=== Source ===
________

Tech: Whats the case for ebooks?
Tue, 05 Jul 2005
People ask me about ebooks a lot since I've been so close to mobile
technology over the last decade, so I thought I'd post with some of the
pros and cons and then confuse the issue some more. For now, lets just
refer to ebooks as electronic-books regardless of medium -- a PDF on a PC
is an ebook, just like an iSilo or Plucker file is. Perhaps the web
is an ebook that isn't always available quickly -- you can't argue with
the value of wikipedia.
I think I can summarize quick before we get our hands dirty -- I've always
believed the right tool for the right job:
- A PDF or web-page/rip technical reference volume can be seriously handy;
I'm not sure a real-paper reference book can be superior. When
looking up the QT API I'm not going to reach for a book on my shelf when
I can do a search or look up through a PDF or HTML version. I've got the
QT SDK right hear on the hard drive and its up in instants, so I can
stay in the deep-code zone (sit on my rear :)
- On the road, a Plucker rip of an RSS feed or website is great, because
you don't have the book or site handy or don't want to pay outragous
GPRS data rates
- Otherwise, you can't beat the feel and ease of use of paper. Not yet.
Oooh, everyone knows I'm a tech-nerd and gadget-head, so how can I get
away with that? Ahright, fine, I'll run down the things that pop into my
head. Below I'm mostly going to talk about reading and not
just looking up -- I'm pretty much fully pro-electronic media when
it comes to reference material.

________

[Rows from a screen grounding dataset]

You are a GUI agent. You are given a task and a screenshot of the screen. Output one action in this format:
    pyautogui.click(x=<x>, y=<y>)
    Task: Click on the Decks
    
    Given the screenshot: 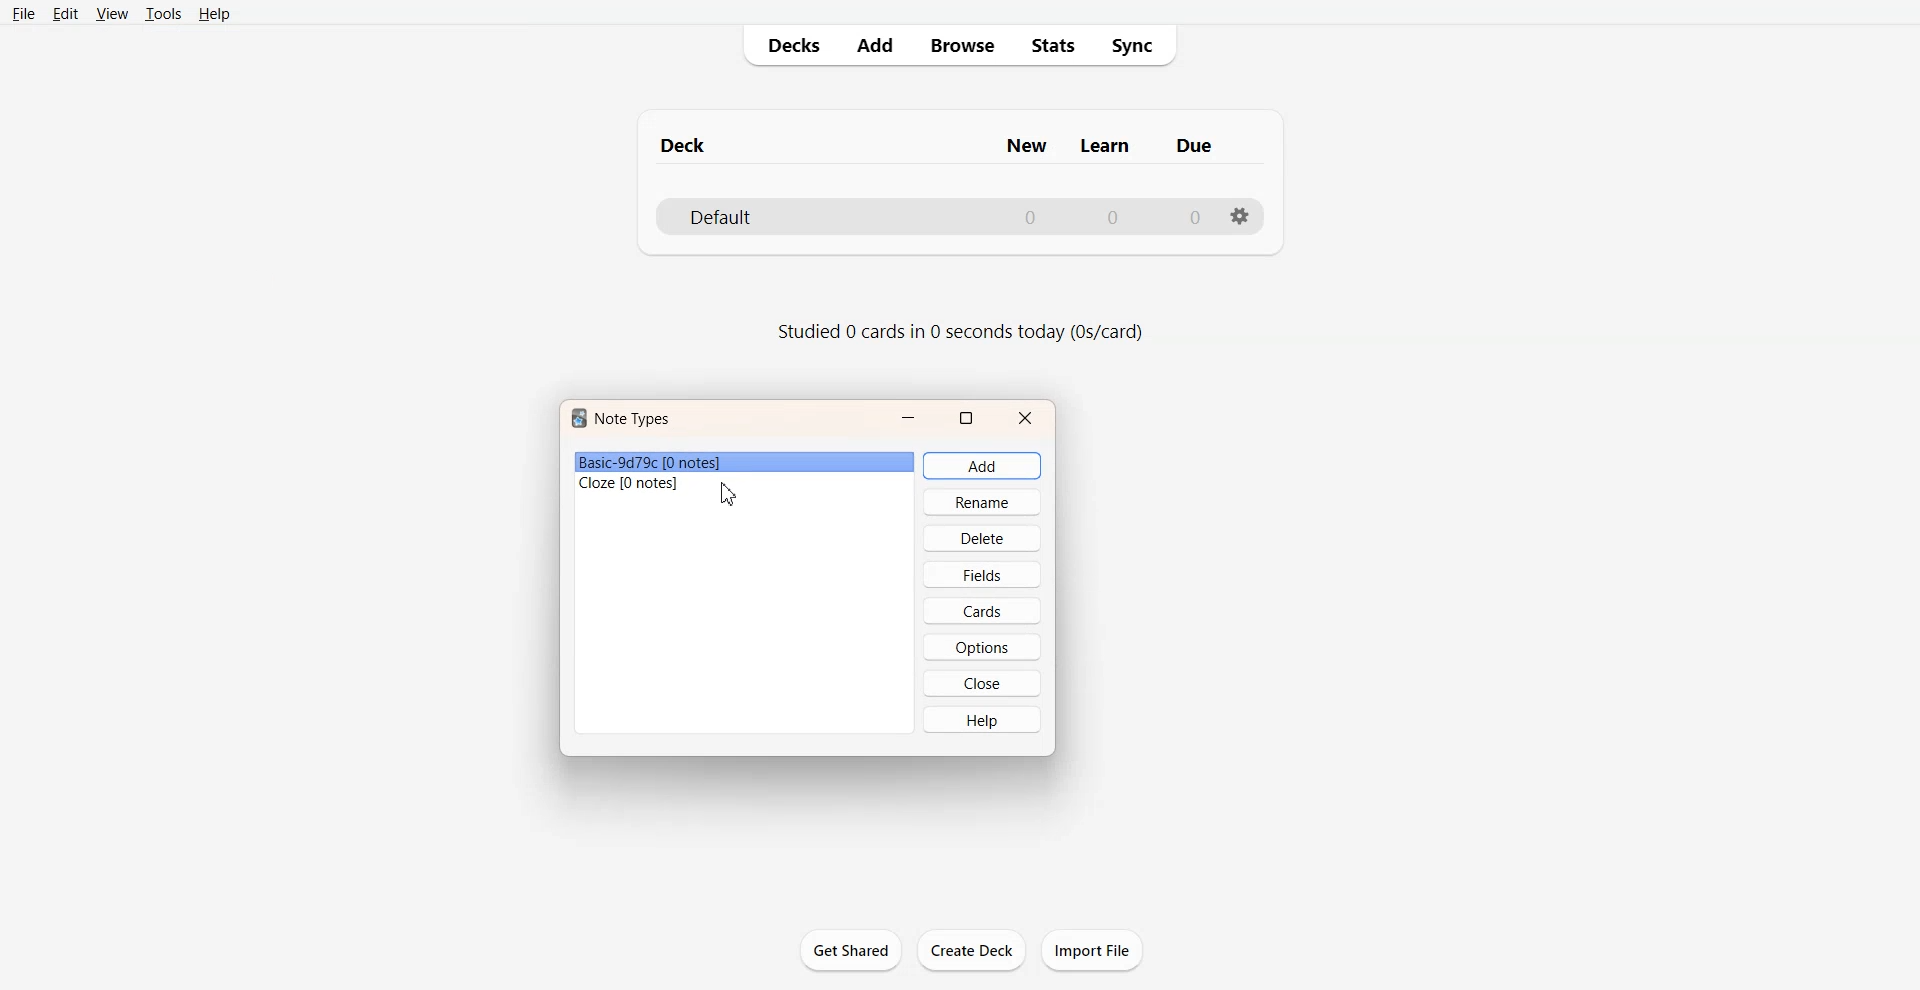 What is the action you would take?
    pyautogui.click(x=787, y=45)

________

=== Task list ===
1. Transcribe the section of the ebook post that begins at the words "- On the road, a" and stops after the words "to reference material.".
2. According to the ebook post, what about paper can't be beaten yet?
The rows have no part in this work.

=== Solutions for each task ===
1.
- On the road, a Plucker rip of an RSS feed or website is great, because
you don't have the book or site handy or don't want to pay outragous
GPRS data rates
- Otherwise, you can't beat the feel and ease of use of paper. Not yet.
Oooh, everyone knows I'm a tech-nerd and gadget-head, so how can I get
away with that? Ahright, fine, I'll run down the things that pop into my
head. Below I'm mostly going to talk about reading and not
just looking up -- I'm pretty much fully pro-electronic media when
it comes to reference material.

2. The feel and ease of use of paper can't be beaten yet.